307) Lebanon (2009) Dir: Samuel Maoz Not Yet Released Date Seen: September 23, 2009 Rating: 3.25/5
The ponderous mechanical whirring that accompanies the camera's (as gunner's sight) every movement in Lebanon is inescapable. As we see much of the film's events through this peephole-sized lens, the persistent noise it generates is one of a handful of ways writer/director Samuel Maoz ineffectually strives to remind us that his film is grounded in the muck and the blood and the grease of real-life events. He doesn't go much farther than that in dirtying up his film though, instead preferring the clarity of emotionally distant images whose deceptive coherence is only gained through retro-active contemplation.
Which is funny because Sony Pictures Classics is distributing the film in the US because of the success of Ari Folman's Waltz with Bashir, which is also takes place during the First Lebanon War. The key difference between the two films however is that Waltz with Bashir is a playful interrogation of the deceptive and surreal nature of veterans' memories while Lebanon supplies a series of horrifying episodes without pausing to interrogate their meaning.
The most immediate sign of Maoz's conflicting tendency towards prettying up his unclean war story is the way that he films the interior of the tank his small cadre of Israeli soldiers are stuck in. The tank's interior has no clear dimensions, filmed as if it were a stretch limo with room in the back for a fridge, TV, Syrian POW, what have you.
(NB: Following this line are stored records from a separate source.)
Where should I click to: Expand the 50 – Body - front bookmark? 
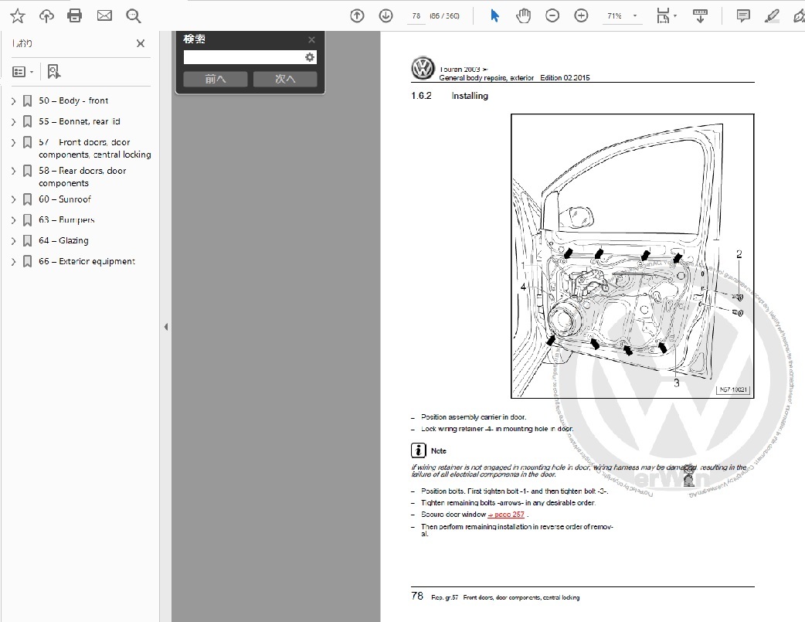(13, 101)
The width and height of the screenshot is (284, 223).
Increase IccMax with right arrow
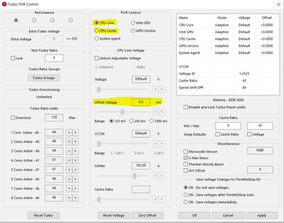pyautogui.click(x=162, y=176)
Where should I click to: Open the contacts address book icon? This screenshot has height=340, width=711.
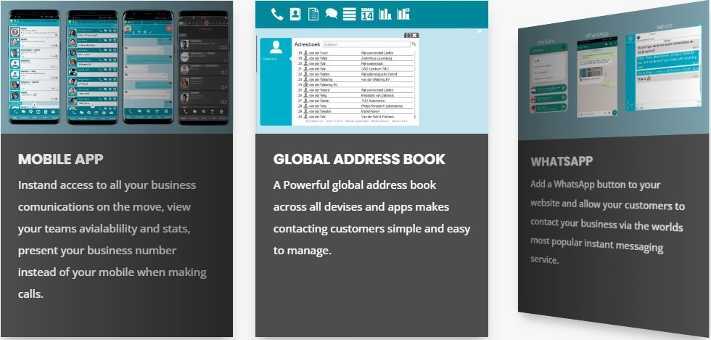click(295, 14)
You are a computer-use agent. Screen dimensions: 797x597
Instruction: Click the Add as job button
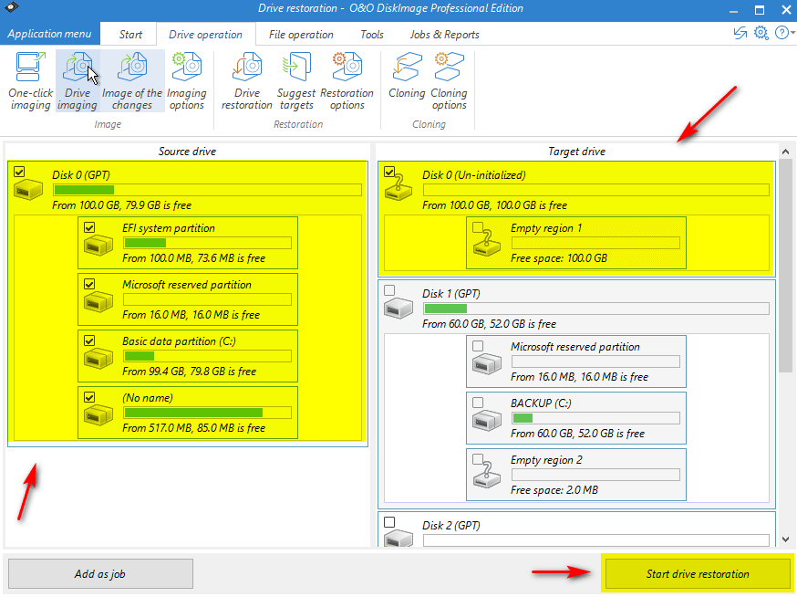tap(100, 574)
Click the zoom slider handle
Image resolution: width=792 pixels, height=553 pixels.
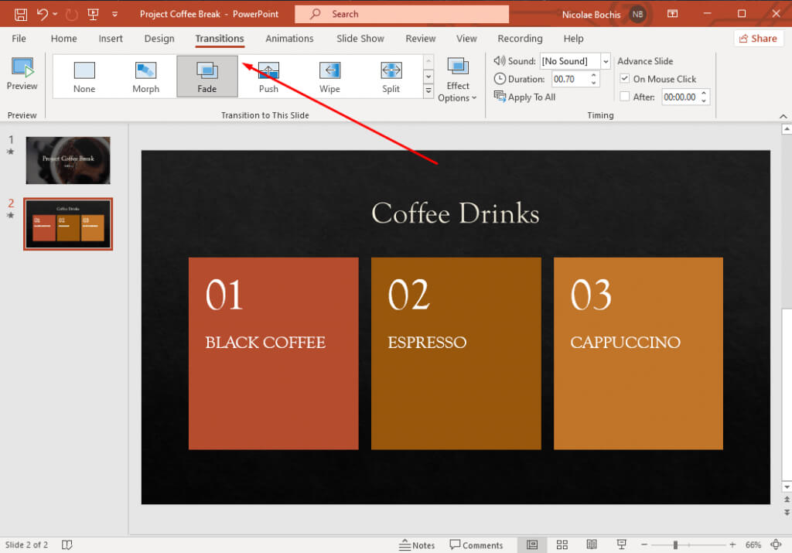(675, 544)
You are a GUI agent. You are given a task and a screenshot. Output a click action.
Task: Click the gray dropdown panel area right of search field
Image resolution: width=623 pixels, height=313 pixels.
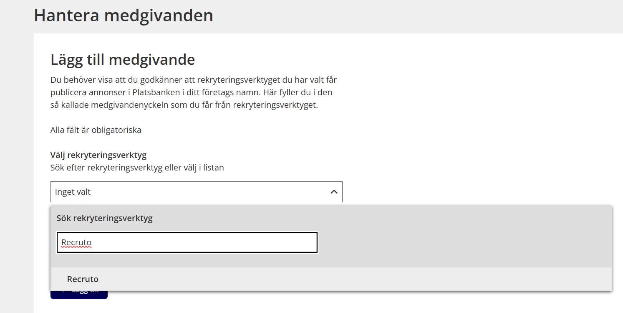(459, 242)
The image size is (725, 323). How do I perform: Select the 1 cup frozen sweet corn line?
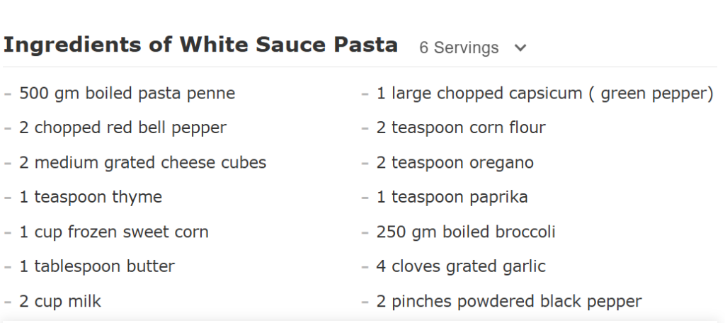pyautogui.click(x=114, y=232)
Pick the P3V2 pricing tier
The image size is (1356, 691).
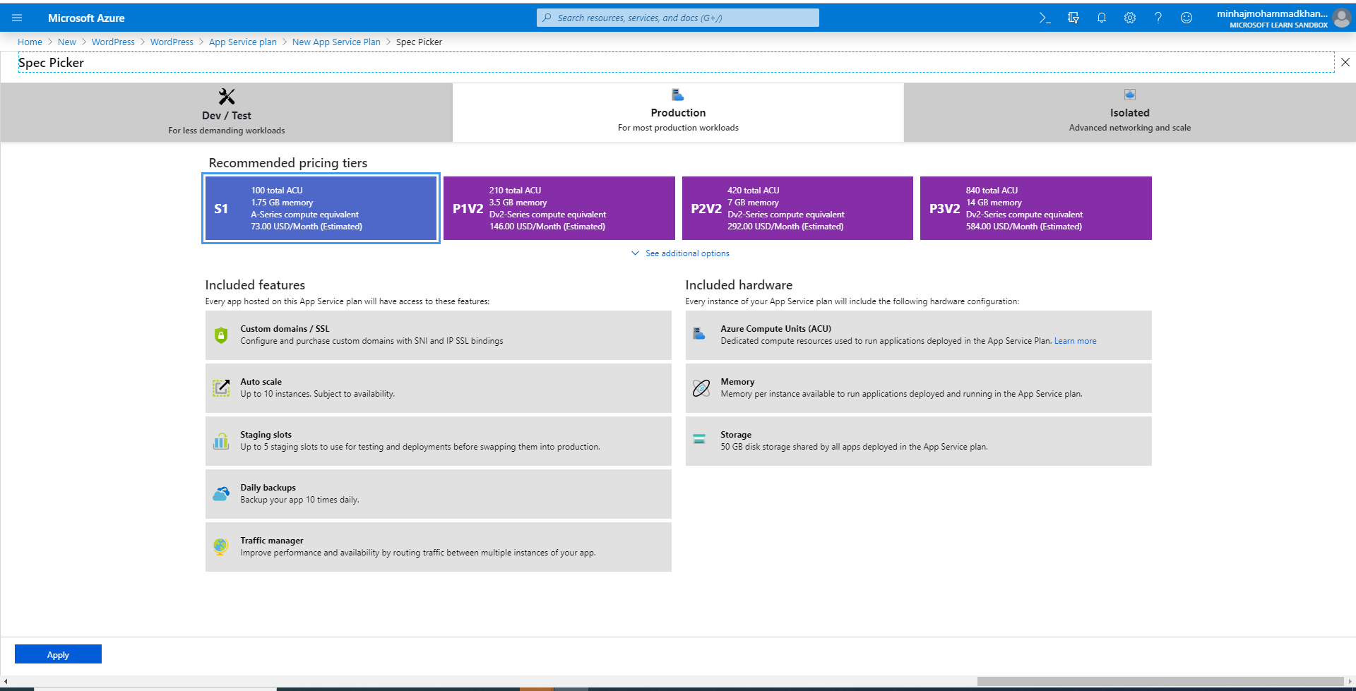1035,208
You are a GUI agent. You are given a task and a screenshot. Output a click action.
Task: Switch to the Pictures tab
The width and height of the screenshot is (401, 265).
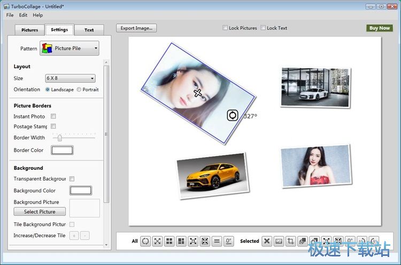click(x=30, y=30)
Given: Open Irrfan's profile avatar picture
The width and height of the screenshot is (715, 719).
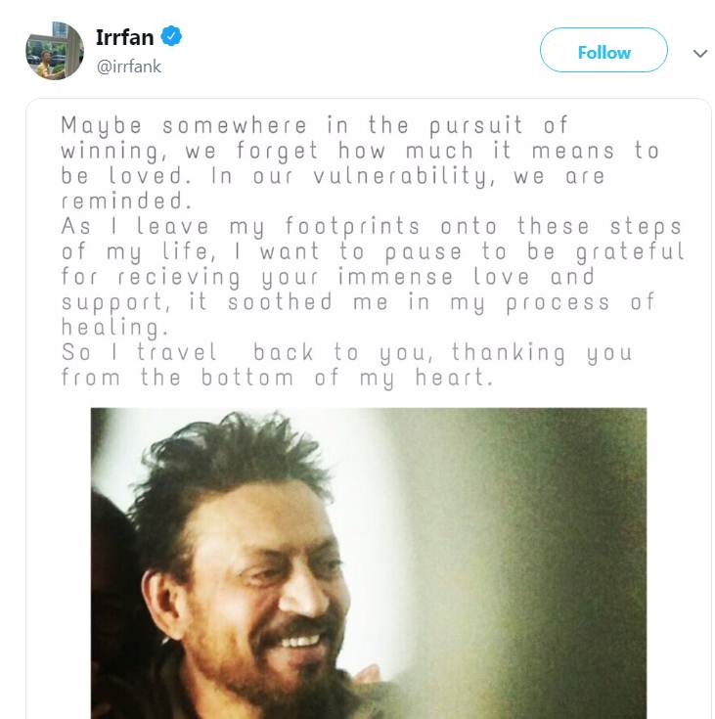Looking at the screenshot, I should [54, 51].
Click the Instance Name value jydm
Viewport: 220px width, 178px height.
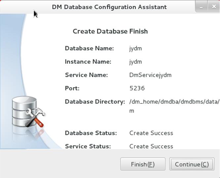click(135, 62)
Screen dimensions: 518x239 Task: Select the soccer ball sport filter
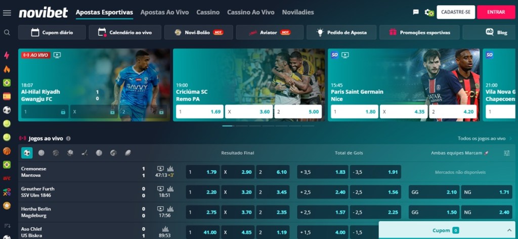click(x=27, y=153)
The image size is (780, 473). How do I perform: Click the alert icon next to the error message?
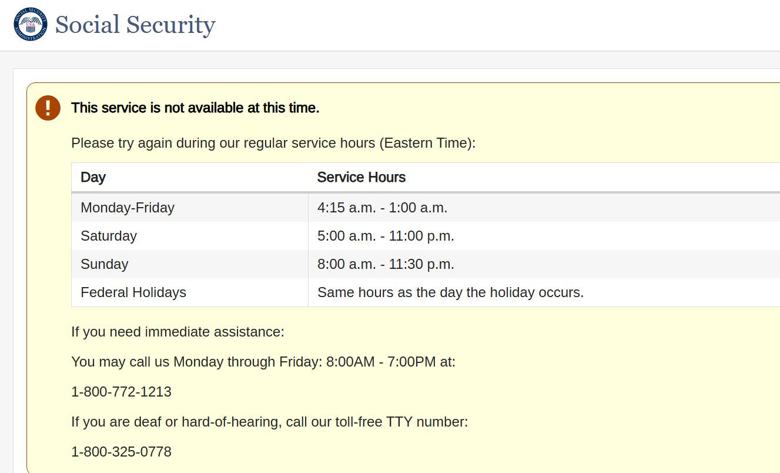tap(48, 108)
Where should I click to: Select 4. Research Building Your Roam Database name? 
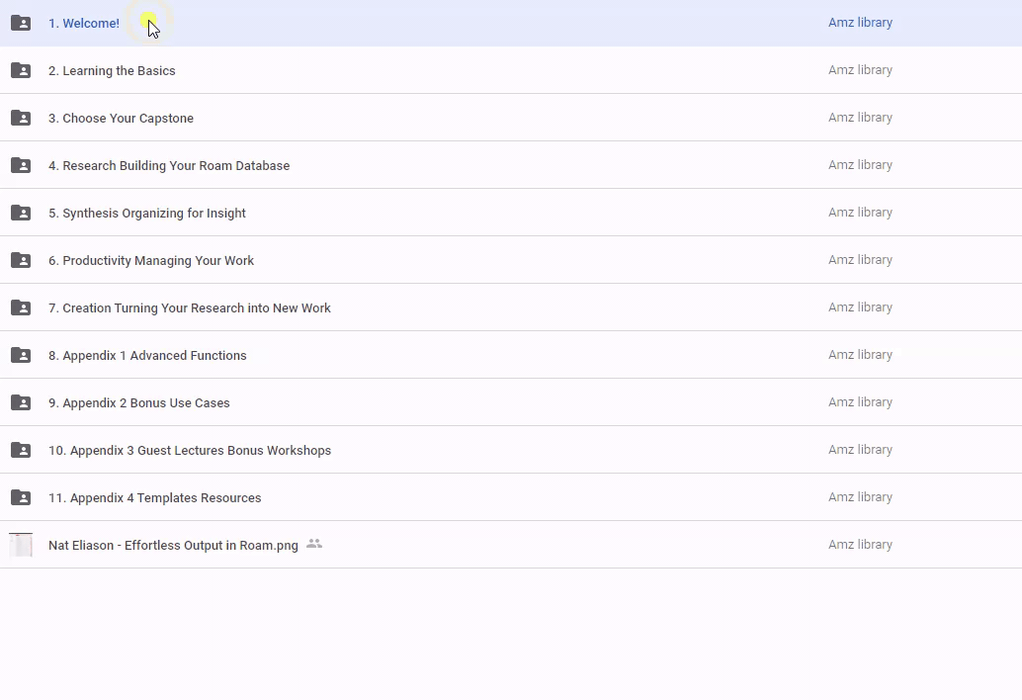(169, 166)
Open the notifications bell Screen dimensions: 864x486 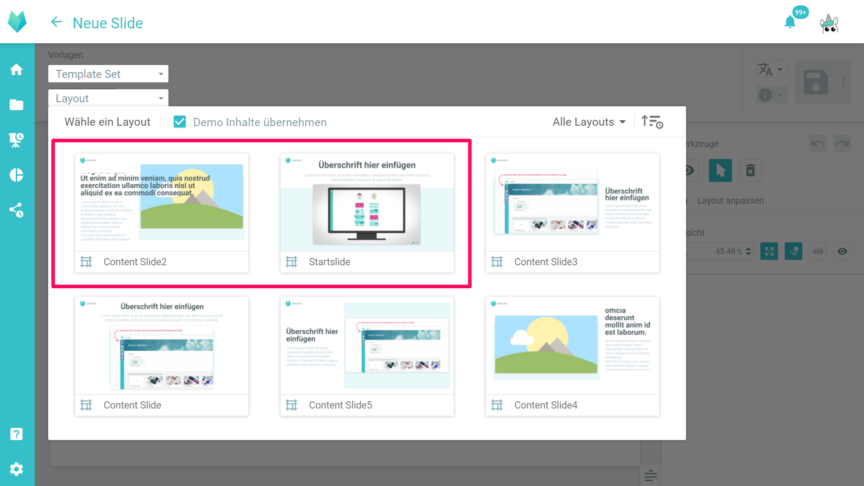click(790, 22)
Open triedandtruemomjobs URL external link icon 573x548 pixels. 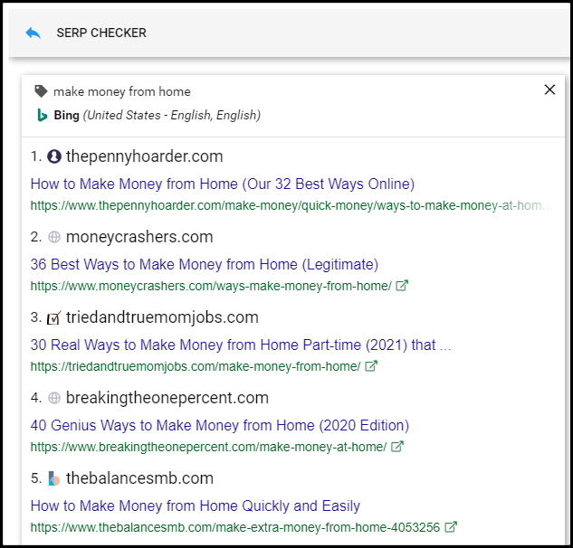pyautogui.click(x=371, y=366)
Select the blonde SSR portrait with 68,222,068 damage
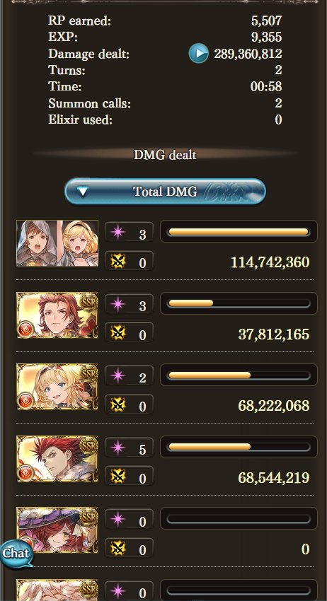This screenshot has width=327, height=601. pyautogui.click(x=57, y=387)
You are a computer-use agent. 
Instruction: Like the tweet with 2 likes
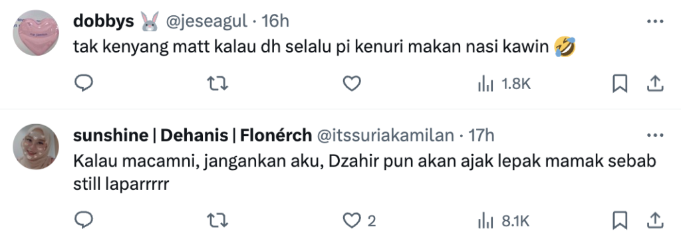pyautogui.click(x=358, y=221)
The only convincing signs that the group is cramped, tired and dehydrated comes from their increasingly greasy make-up, worthy of Clouzot's Wages of Fear and the constant reverse shots of the gunner's dilated eyeball we get every third minute after he's looked outside of the tank to the decimated world outside. Their grounding effect is dismally brief however. Maoz's glass just isn't dark enough to be convincingly menacing as even the cobweb-like cracks on the gunner's periscope lens do nothing to diminish its uncannily crisp, nigh-HD-quality view.
These little touches are omnipresent reminders that the events they/we're watching have been collected and reforged into a singular, coherent narrative. Though the terror that infects the Israelis comes from their inability to know what comes next or whose orders to follow, the film, both aesthetically and narratively, is just too composed to affect us with any kind of immediate tension.
The only time Lebanon is convincingly grungy is when the tank is stranded and the men, who by now have already spent hours within the film's subjective time feeling completely rudderless, are being led into what looks like an ambush in spite of themselves. Here Maoz batters the viewer with a battery of shaky cam close-ups but too little, too late. There's plenty of tension in the scene leading up to that manic, last-ditch lo-fi assault but everything else is too cool to be worth much consideration.